*** Supplied entries ***

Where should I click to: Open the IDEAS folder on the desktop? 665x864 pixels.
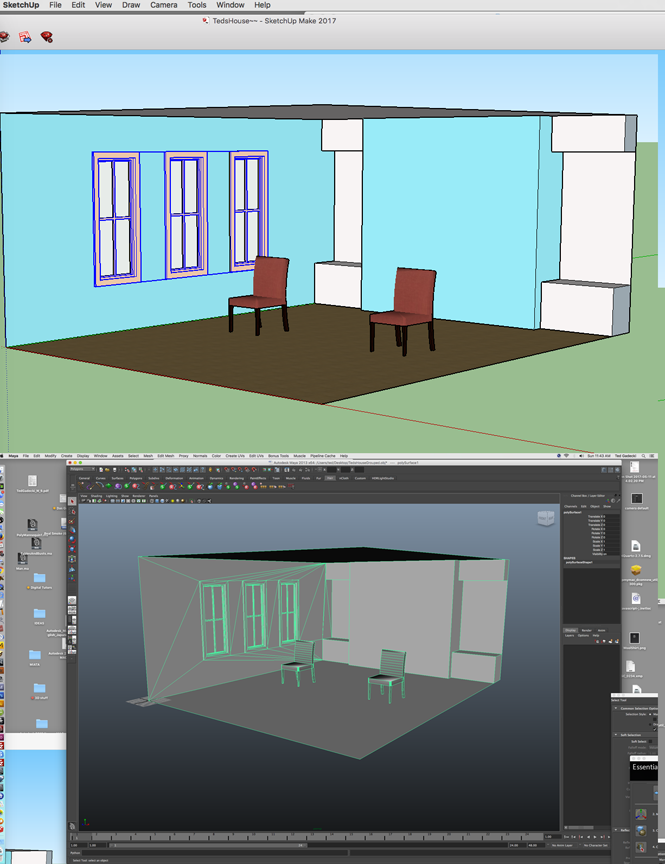39,614
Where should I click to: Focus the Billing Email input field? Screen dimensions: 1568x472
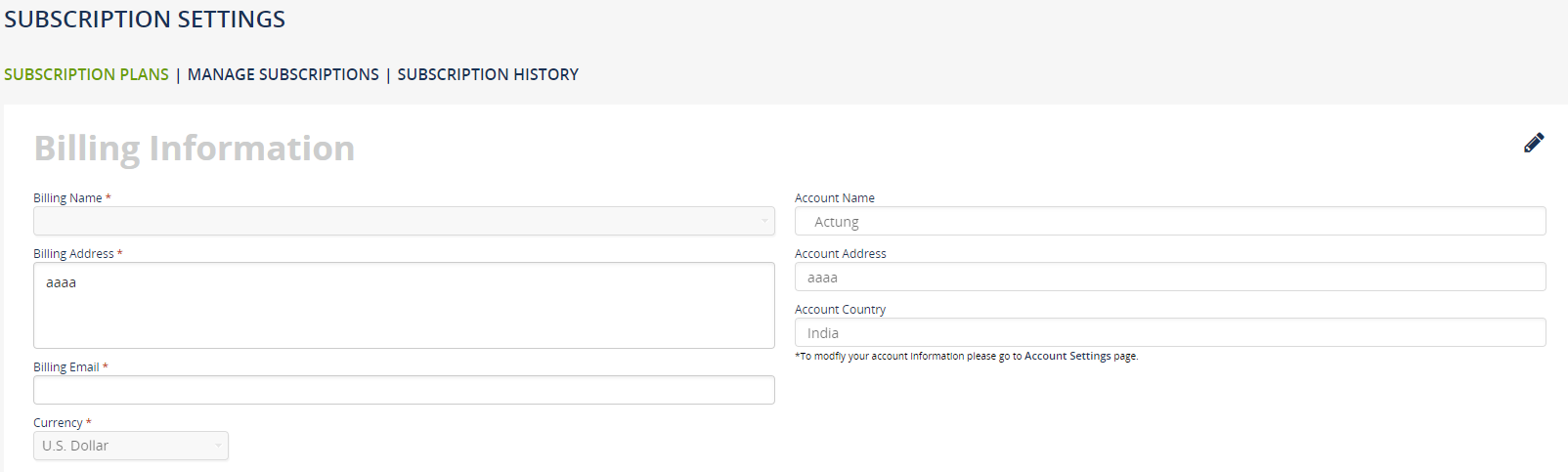[x=403, y=390]
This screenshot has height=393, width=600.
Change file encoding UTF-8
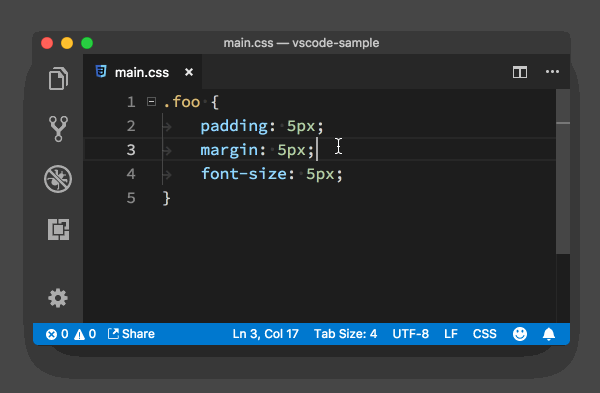coord(411,334)
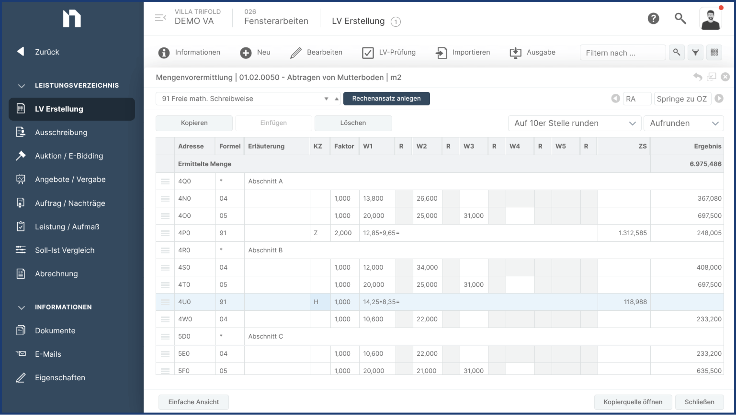
Task: Open the 'Auf 10er Stelle runden' dropdown
Action: coord(573,123)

***

Reproduce the entries above word for word. Pictures stay out.

→ **Worked solution**:
Where should I click to: Open the IDEAS folder on the desktop? 665x864 pixels.
39,614
Where should I click to: Focus the Billing Email input field? Screen dimensions: 1568x472
[x=403, y=390]
This screenshot has height=393, width=600.
Change file encoding UTF-8
coord(411,334)
Task: Open the 'Auf 10er Stelle runden' dropdown
Action: coord(573,123)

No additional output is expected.